_YOUR TASK_:
Copy out the following lines word for word.

Text and item location entries:
--------------------------------

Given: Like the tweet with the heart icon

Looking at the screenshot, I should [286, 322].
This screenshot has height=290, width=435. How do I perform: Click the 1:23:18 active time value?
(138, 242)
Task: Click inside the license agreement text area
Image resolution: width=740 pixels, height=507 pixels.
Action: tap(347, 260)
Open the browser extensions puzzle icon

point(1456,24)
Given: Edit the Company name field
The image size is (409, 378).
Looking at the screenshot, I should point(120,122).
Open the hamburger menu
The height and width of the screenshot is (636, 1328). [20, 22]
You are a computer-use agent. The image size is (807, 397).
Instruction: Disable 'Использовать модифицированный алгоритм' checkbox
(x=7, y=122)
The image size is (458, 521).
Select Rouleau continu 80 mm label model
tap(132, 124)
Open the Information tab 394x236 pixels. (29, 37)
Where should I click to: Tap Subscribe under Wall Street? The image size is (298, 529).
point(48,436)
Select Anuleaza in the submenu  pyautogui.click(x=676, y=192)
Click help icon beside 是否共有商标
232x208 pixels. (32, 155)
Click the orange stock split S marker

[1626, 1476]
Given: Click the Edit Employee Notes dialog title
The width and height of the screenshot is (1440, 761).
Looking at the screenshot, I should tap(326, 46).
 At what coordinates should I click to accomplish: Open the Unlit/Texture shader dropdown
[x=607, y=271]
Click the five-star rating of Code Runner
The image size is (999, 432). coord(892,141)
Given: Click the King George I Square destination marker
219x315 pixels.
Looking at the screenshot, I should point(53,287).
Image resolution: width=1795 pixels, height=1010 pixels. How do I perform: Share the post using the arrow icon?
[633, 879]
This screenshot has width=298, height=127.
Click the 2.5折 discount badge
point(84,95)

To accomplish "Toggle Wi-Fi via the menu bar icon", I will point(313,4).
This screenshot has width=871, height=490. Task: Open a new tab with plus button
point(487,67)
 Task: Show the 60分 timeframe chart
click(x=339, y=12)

--------------------------------

_SOLUTION TO THE EXERCISE_:
Given: Like the tweet with the heart icon

Looking at the screenshot, I should [286, 322].
This screenshot has height=290, width=435. How do I perform: Click the 1:23:18 active time value?
(138, 242)
Task: Click inside the license agreement text area
Image resolution: width=740 pixels, height=507 pixels.
Action: tap(347, 260)
Open the browser extensions puzzle icon

point(1456,24)
Given: Edit the Company name field
The image size is (409, 378).
Looking at the screenshot, I should point(120,122).
Open the hamburger menu
The height and width of the screenshot is (636, 1328). [20, 22]
You are a computer-use agent. The image size is (807, 397).
Instruction: Disable 'Использовать модифицированный алгоритм' checkbox
(x=7, y=122)
The image size is (458, 521).
Select Rouleau continu 80 mm label model
tap(132, 124)
Open the Information tab 394x236 pixels. (29, 37)
Where should I click to: Tap Subscribe under Wall Street? The image size is (298, 529).
point(48,436)
Select Anuleaza in the submenu  pyautogui.click(x=676, y=192)
Click help icon beside 是否共有商标
232x208 pixels. (32, 155)
Click the orange stock split S marker

[1626, 1476]
Given: Click the Edit Employee Notes dialog title
The width and height of the screenshot is (1440, 761).
Looking at the screenshot, I should tap(326, 46).
 At what coordinates should I click to accomplish: Open the Unlit/Texture shader dropdown
[x=607, y=271]
Click the five-star rating of Code Runner
The image size is (999, 432). coord(892,141)
Given: Click the King George I Square destination marker
219x315 pixels.
Looking at the screenshot, I should point(53,287).
Image resolution: width=1795 pixels, height=1010 pixels. How do I perform: Share the post using the arrow icon?
[633, 879]
This screenshot has width=298, height=127.
Click the 2.5折 discount badge
point(84,95)

To accomplish "Toggle Wi-Fi via the menu bar icon", I will point(313,4).
This screenshot has width=871, height=490. Task: Open a new tab with plus button
point(487,67)
 Task: Show the 60分 timeframe chart
click(x=339, y=12)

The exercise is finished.